▸ Task directions
In the listing below, locate the line containing "Open the Инструменты menu" and copy it and every line after it through the end, exactly as written, leaving out any pictures.
= = = = = = =
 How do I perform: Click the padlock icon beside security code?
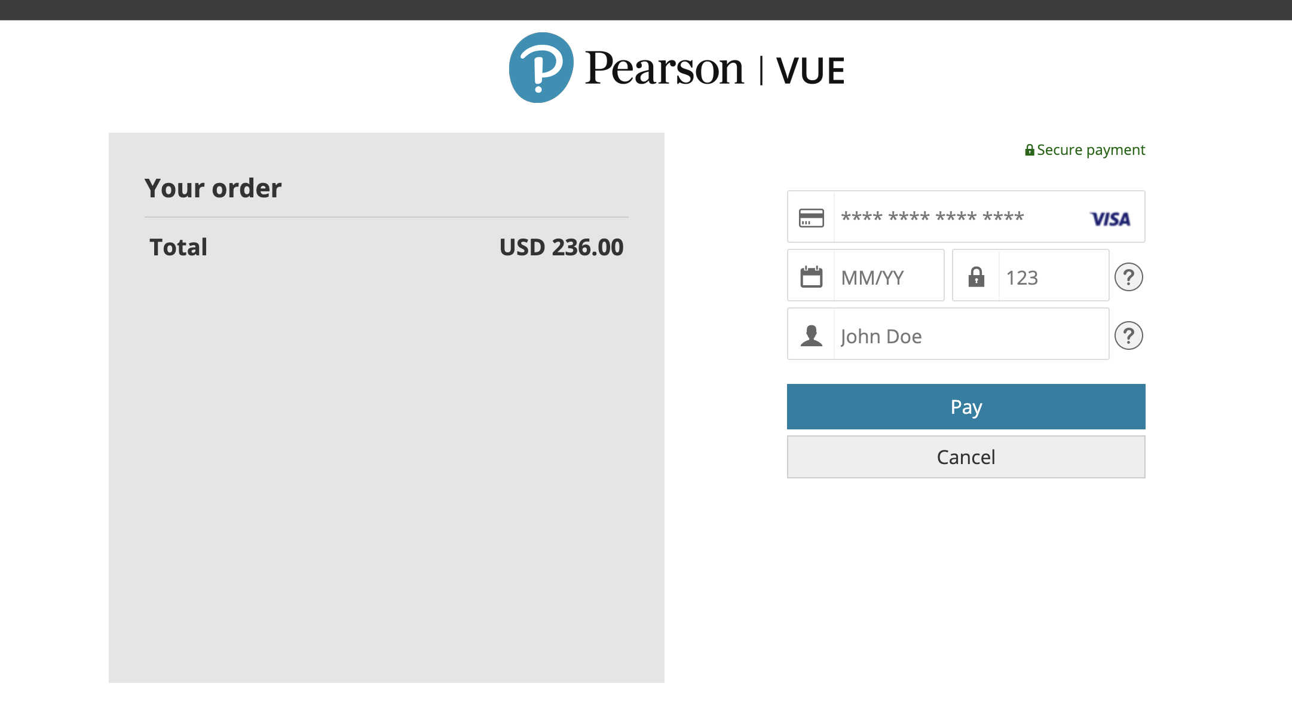click(x=976, y=276)
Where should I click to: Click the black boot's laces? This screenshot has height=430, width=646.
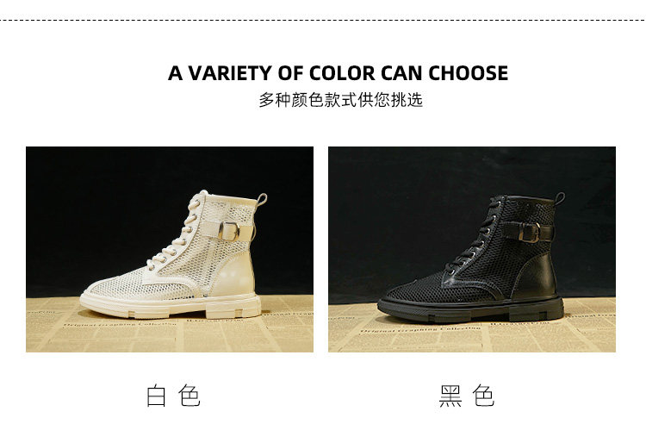(478, 235)
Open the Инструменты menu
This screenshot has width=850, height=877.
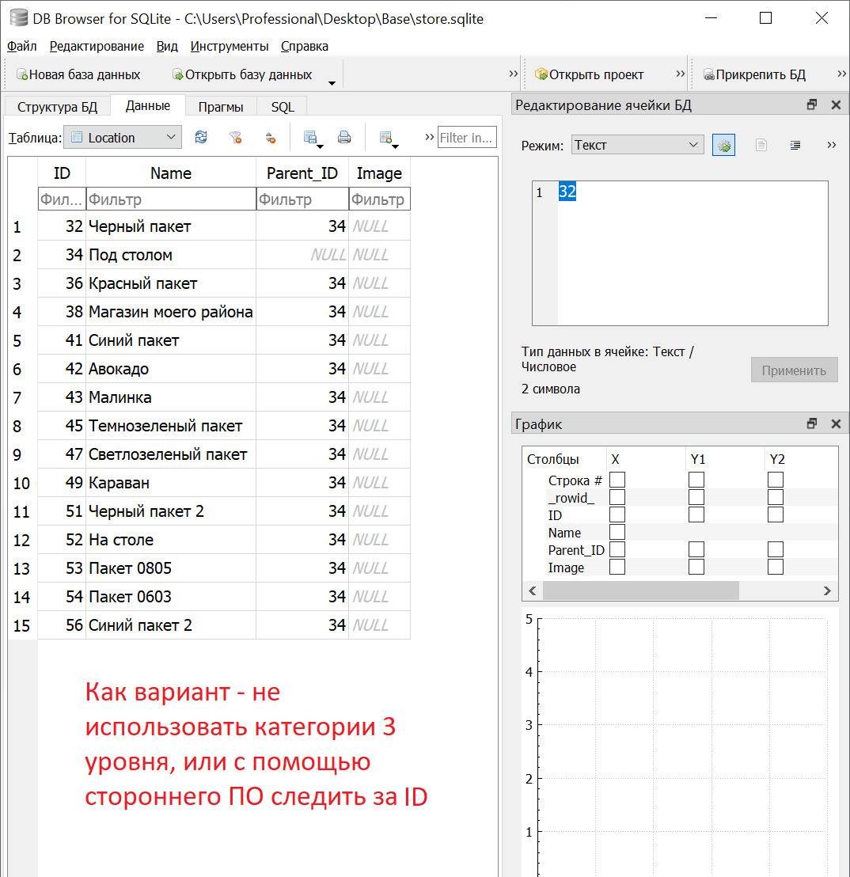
= = = = = = =
▸ Task output
Open the Инструменты menu
This screenshot has width=850, height=877.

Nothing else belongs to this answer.